Copy each line below word for word and drop every image.

• _Material for the task_:
━━━━━━━━
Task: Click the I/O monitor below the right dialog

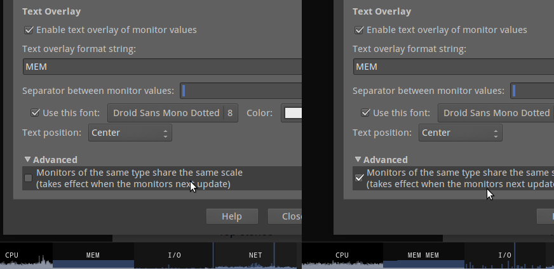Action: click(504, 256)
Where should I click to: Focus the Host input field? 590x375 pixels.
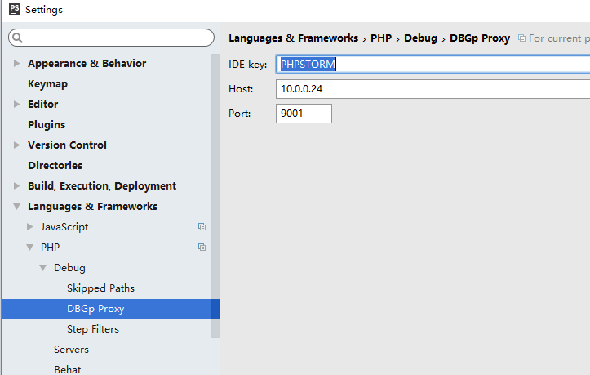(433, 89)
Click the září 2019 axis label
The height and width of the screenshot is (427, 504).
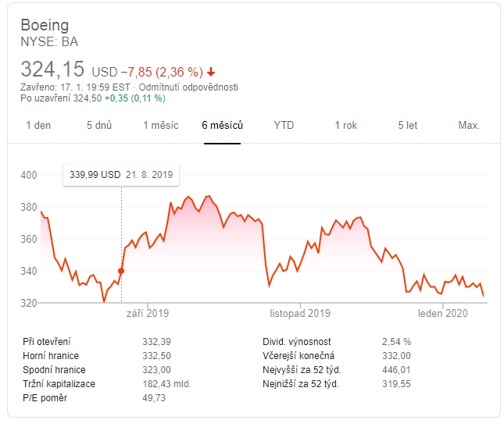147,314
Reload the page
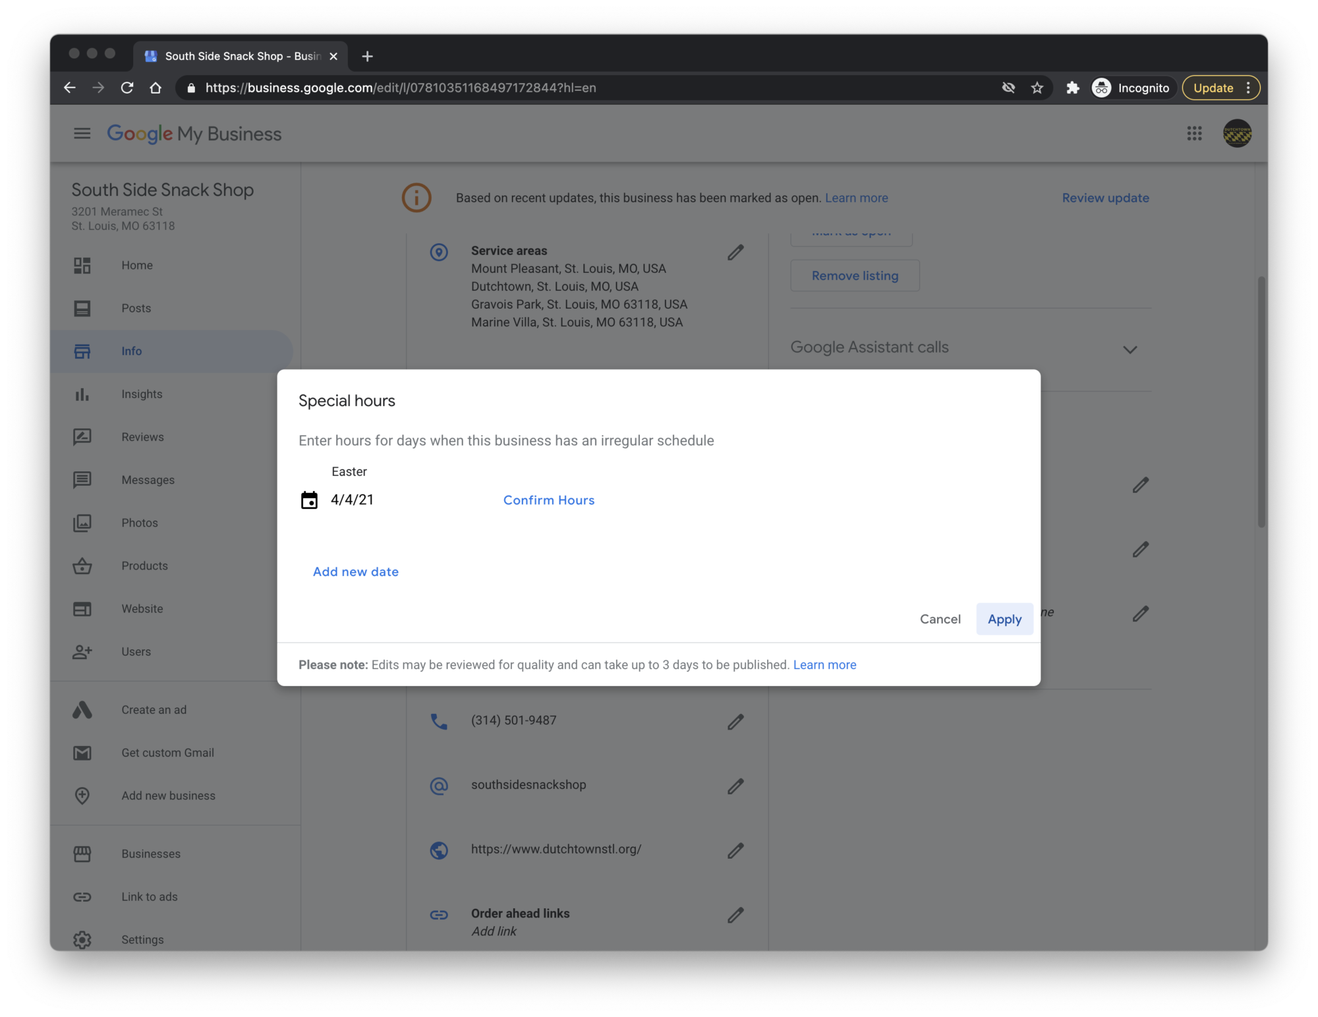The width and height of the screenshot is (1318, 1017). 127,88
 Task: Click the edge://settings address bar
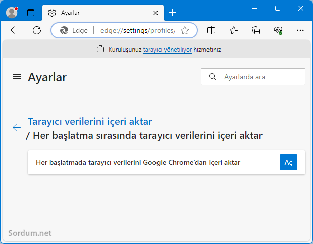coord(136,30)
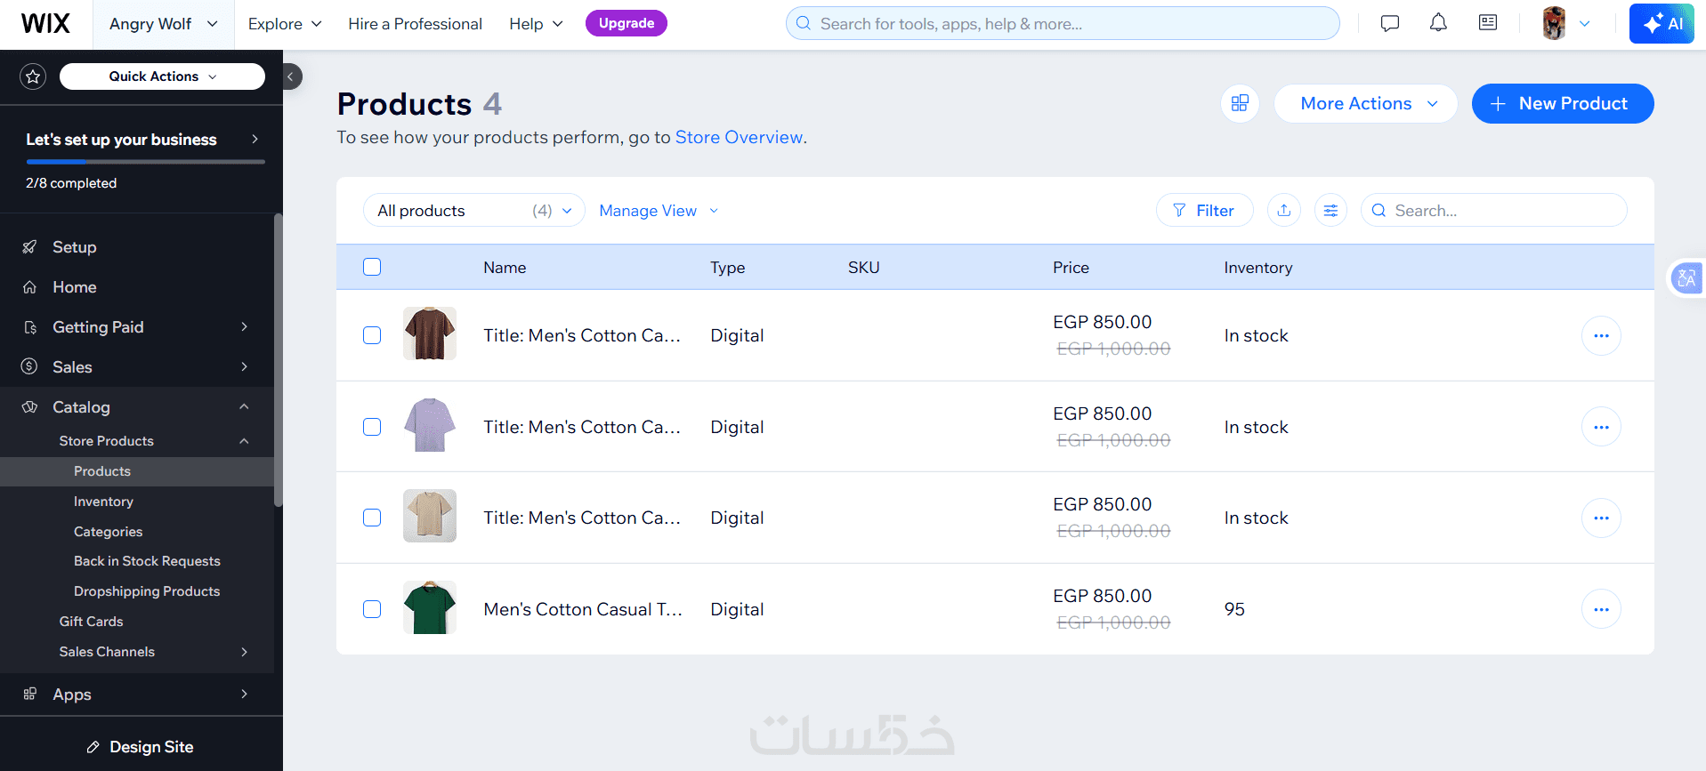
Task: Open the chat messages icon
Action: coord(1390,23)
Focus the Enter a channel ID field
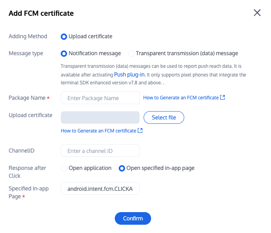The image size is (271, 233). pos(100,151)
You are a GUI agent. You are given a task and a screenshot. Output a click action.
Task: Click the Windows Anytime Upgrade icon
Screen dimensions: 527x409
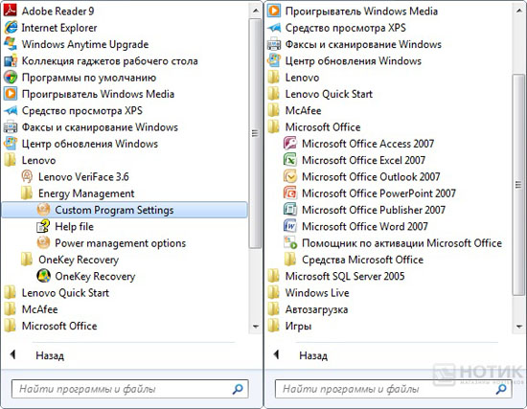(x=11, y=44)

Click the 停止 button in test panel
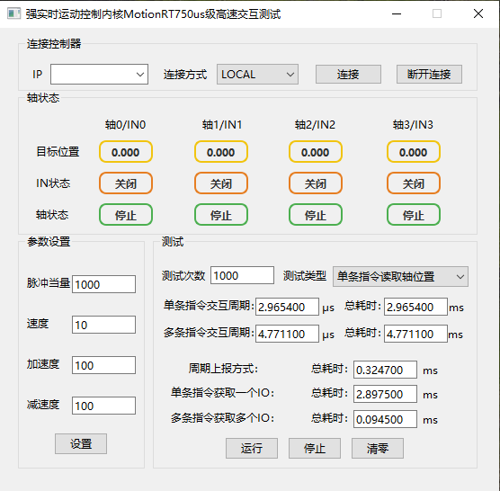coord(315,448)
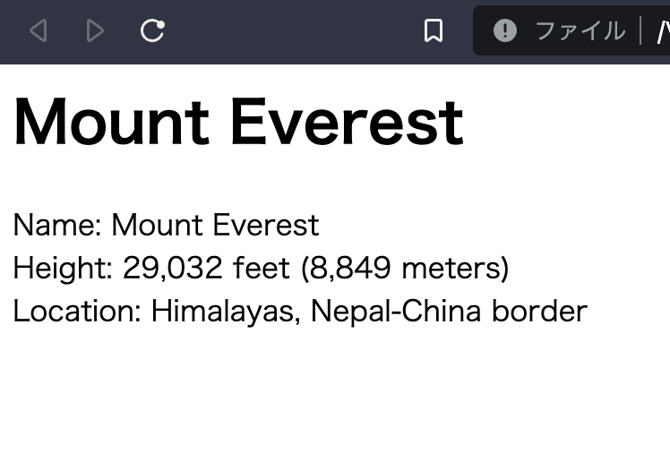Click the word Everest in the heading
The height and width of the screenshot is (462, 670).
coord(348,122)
━━━━━━━━
• _Task solution_:
Task: Click the I/O monitor below the right dialog

Action: click(504, 256)
Where should I click to: Focus the Host input field? 590x375 pixels.
(433, 89)
Click the září 2019 axis label
The height and width of the screenshot is (427, 504).
147,314
Reload the page
The width and height of the screenshot is (1318, 1017). 127,88
 Task: Click the edge://settings address bar
coord(136,30)
Task: Open the chat messages icon
Action: coord(1390,23)
Focus the Enter a channel ID field
The image size is (271, 233). pos(100,151)
You are a GUI agent. You are given a task and a screenshot. Output a click action.
Task: Click the Windows Anytime Upgrade icon
Screen dimensions: 527x409
(x=11, y=44)

Click the 停止 button in test panel
coord(315,448)
Click the word Everest in the heading
The height and width of the screenshot is (462, 670).
coord(348,122)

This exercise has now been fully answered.